### Passage shown
***
The Book Description says that we have here "Seventeen cosmic horror stories with a modern sensibility," which was not, to my mind, a good sign. To me the "modern sensibility" usually means excessive use of bad language, gore, sex and urban slang that is going to date very quickly. Happily, there is little of that here and the quality of writing is generally very good.

Lovecraft's allusiveness in describing the Old Ones was characteristic of the Mythos and any attempt to describe them in detail would have show more broken the spell. However, he often gave very detailed descriptions of the lesser races and use of some newly described horrors could have been made, but I guess that's a minor criticism.

The stories that really stood out for me were:

1884 by Michael Grey. An alternate history, steampunk story which I could easily see being expanded to a novel. Reminiscent of The Glass Books of the Dream Eaters by Gordon Dahlquist. Celebrity cameos: Benjamin Disrali and HRH Queen Victoria.

Hobstone by G.K. Lomax. Modern day urban setting, with an obsessional slow descent into madness theme. In addition to Lovecraft, I thought I detected something of an influence from the excellent film Quatermass and the Pit in this one.
***
(Data on elements and where text sits)
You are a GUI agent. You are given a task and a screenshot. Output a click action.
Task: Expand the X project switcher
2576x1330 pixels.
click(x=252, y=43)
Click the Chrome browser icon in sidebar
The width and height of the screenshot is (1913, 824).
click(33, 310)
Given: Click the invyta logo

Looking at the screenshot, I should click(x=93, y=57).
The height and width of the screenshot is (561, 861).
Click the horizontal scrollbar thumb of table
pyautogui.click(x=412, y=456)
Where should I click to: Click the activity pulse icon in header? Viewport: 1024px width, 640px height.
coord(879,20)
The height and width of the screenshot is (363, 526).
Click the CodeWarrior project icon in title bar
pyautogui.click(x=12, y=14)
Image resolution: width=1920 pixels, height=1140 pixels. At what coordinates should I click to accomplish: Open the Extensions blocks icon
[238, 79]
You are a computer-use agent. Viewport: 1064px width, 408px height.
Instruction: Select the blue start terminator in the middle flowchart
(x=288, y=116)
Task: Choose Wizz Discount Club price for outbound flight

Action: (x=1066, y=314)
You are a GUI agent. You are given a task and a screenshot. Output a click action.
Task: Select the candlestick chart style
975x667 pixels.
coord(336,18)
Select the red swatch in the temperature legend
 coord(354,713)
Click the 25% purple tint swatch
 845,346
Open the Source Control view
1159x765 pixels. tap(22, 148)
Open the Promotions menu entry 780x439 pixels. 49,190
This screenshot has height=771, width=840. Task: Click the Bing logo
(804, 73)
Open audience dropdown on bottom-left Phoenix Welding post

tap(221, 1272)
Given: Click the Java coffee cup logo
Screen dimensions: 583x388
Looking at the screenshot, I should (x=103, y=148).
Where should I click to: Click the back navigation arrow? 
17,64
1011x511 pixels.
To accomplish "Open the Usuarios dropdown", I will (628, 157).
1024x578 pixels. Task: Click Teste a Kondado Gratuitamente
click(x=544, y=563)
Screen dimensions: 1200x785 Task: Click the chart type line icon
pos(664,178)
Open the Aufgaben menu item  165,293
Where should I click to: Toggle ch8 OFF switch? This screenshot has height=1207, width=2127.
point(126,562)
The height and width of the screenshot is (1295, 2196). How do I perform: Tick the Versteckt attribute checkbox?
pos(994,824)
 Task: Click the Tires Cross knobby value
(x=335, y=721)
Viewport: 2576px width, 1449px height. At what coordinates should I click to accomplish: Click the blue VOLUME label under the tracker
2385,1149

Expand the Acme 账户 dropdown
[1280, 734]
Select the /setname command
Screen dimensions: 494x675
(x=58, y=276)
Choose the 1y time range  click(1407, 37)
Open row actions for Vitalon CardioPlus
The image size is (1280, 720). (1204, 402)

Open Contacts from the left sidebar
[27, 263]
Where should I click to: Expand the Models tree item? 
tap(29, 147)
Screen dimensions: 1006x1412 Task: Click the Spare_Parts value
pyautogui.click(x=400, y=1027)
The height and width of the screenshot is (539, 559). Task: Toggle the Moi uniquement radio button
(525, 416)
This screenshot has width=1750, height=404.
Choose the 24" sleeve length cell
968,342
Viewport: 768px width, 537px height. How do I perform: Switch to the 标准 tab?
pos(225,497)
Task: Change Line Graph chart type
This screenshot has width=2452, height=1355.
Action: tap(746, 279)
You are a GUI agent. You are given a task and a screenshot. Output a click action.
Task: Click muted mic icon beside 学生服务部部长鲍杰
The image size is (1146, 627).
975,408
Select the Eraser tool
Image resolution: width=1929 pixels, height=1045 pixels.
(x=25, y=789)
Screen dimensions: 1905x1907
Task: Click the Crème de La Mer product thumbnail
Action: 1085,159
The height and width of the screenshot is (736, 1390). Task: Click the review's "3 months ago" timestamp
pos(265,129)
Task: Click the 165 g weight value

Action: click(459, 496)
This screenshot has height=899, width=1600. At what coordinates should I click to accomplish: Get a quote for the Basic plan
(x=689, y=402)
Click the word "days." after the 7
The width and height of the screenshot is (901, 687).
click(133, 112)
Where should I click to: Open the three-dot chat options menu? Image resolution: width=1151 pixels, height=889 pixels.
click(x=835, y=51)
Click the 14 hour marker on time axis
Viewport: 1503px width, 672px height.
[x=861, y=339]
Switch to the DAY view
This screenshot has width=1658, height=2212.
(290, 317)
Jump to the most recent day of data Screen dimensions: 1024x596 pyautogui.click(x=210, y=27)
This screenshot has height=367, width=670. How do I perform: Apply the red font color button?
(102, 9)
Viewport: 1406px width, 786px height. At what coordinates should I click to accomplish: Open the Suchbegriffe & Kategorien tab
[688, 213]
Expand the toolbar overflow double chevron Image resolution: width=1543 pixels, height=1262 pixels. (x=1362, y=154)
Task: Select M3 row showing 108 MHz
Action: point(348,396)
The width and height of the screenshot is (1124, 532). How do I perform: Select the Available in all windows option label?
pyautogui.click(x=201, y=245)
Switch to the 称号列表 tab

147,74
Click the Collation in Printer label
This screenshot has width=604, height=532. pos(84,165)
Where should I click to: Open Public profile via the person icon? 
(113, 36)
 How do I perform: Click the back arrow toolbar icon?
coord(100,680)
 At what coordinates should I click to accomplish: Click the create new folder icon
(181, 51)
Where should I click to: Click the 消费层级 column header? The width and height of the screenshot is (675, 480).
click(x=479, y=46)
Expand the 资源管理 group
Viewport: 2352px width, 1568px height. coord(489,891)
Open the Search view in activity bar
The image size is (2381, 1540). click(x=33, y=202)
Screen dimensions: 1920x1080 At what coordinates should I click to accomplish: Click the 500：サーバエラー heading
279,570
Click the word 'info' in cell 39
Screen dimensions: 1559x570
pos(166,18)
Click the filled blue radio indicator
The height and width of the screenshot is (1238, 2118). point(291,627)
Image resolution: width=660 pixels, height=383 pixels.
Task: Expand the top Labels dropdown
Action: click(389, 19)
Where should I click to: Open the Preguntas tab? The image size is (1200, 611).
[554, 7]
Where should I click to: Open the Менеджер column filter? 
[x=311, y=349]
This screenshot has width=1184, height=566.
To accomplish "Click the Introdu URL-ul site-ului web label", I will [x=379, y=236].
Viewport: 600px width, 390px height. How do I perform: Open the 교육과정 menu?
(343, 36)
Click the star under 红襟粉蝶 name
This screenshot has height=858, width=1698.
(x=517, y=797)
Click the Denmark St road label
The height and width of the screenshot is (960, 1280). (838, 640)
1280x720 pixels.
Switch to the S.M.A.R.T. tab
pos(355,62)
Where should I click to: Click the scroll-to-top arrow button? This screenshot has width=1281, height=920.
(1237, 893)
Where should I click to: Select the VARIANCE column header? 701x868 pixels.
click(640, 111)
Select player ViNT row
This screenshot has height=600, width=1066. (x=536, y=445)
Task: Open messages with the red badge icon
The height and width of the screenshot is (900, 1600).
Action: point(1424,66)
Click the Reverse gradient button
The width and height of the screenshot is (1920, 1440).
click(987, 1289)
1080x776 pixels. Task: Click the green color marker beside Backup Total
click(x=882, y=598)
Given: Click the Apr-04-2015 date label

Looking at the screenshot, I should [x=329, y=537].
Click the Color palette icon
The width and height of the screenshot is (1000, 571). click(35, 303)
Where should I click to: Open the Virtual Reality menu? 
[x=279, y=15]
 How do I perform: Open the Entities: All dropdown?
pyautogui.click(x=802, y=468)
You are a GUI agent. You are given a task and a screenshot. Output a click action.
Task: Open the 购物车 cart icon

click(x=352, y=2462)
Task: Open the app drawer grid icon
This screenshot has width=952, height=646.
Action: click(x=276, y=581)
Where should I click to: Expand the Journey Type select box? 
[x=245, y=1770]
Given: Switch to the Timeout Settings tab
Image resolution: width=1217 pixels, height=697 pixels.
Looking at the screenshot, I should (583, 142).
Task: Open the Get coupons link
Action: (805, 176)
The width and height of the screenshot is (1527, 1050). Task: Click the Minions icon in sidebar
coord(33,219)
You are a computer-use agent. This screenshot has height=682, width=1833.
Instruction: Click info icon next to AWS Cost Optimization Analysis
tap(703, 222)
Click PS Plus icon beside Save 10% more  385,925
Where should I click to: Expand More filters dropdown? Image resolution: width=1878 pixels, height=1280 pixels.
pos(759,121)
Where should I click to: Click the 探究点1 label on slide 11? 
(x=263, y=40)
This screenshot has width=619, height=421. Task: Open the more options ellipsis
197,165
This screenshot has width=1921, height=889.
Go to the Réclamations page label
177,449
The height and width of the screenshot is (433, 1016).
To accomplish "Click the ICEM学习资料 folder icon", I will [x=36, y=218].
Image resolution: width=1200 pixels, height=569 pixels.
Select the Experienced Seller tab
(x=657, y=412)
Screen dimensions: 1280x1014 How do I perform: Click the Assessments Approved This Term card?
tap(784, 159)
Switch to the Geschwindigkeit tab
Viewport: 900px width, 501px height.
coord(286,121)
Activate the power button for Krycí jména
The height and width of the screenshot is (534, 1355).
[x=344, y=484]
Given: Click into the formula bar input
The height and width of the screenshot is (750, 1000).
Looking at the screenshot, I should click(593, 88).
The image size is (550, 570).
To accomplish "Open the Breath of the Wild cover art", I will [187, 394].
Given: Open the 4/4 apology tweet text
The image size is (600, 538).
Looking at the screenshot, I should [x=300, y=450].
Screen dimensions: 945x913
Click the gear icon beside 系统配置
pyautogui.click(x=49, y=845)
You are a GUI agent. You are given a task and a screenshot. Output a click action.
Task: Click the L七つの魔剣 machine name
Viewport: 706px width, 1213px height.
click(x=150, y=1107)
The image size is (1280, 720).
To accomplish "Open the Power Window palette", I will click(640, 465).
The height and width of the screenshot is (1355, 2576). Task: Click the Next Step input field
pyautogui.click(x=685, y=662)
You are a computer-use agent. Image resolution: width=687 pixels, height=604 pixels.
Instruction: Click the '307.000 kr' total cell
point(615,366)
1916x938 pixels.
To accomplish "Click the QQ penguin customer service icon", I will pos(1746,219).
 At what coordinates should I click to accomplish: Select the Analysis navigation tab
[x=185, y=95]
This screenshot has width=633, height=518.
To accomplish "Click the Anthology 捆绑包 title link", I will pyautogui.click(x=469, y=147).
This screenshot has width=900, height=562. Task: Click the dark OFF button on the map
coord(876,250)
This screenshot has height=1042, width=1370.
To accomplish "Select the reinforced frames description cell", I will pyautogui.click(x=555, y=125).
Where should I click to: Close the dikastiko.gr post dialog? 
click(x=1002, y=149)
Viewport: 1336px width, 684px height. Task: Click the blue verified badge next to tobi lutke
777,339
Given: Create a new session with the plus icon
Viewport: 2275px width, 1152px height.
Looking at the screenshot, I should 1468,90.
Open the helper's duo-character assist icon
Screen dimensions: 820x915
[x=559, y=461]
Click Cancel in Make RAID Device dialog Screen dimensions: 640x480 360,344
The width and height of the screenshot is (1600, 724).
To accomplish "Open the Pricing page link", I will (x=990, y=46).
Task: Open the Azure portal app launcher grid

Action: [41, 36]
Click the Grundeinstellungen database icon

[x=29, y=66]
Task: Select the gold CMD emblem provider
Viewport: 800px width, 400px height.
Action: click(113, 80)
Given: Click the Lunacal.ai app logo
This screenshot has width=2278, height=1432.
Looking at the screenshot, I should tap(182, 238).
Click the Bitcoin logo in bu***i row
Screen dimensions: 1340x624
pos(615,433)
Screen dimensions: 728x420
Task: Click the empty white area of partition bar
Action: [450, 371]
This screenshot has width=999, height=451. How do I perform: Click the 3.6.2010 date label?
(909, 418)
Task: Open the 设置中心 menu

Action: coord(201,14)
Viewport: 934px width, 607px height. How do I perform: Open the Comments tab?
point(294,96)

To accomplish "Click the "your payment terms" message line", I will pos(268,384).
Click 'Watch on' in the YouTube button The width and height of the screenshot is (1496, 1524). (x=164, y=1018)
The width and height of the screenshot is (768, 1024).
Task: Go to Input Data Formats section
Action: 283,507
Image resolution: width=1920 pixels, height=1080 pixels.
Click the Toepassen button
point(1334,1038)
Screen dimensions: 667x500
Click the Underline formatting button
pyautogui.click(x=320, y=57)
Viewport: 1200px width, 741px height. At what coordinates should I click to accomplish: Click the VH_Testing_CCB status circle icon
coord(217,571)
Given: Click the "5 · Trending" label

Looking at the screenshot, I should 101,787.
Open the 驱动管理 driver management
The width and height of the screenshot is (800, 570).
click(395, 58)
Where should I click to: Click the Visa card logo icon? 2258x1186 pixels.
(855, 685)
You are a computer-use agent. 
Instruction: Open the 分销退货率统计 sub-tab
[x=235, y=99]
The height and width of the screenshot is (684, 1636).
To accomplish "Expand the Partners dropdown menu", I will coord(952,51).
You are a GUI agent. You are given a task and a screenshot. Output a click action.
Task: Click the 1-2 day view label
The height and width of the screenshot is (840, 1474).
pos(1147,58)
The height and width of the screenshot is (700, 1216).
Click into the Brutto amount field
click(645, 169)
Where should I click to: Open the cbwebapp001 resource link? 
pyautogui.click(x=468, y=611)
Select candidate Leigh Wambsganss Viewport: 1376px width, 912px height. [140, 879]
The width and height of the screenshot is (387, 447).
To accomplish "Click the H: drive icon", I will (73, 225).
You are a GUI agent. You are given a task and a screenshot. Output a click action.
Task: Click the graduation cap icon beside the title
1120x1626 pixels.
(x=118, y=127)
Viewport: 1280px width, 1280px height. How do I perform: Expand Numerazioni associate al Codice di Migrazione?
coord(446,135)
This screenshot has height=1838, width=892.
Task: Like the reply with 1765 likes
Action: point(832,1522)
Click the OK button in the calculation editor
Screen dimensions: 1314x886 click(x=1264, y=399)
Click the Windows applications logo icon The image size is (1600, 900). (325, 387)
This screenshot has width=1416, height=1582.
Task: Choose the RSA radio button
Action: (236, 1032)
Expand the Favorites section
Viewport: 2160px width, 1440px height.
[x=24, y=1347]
***
### Directive A
According to the anthology review, which film may have influenced the story Hobstone?
### Directive B
Reproduce the part of the anthology review starting at "The stories that" and ending at "in this one.".
The data has no connection to the anthology review.

### Complete answer A
Quatermass and the Pit

### Complete answer B
The stories that really stood out for me were:

1884 by Michael Grey. An alternate history, steampunk story which I could easily see being expanded to a novel. Reminiscent of The Glass Books of the Dream Eaters by Gordon Dahlquist. Celebrity cameos: Benjamin Disrali and HRH Queen Victoria.

Hobstone by G.K. Lomax. Modern day urban setting, with an obsessional slow descent into madness theme. In addition to Lovecraft, I thought I detected something of an influence from the excellent film Quatermass and the Pit in this one.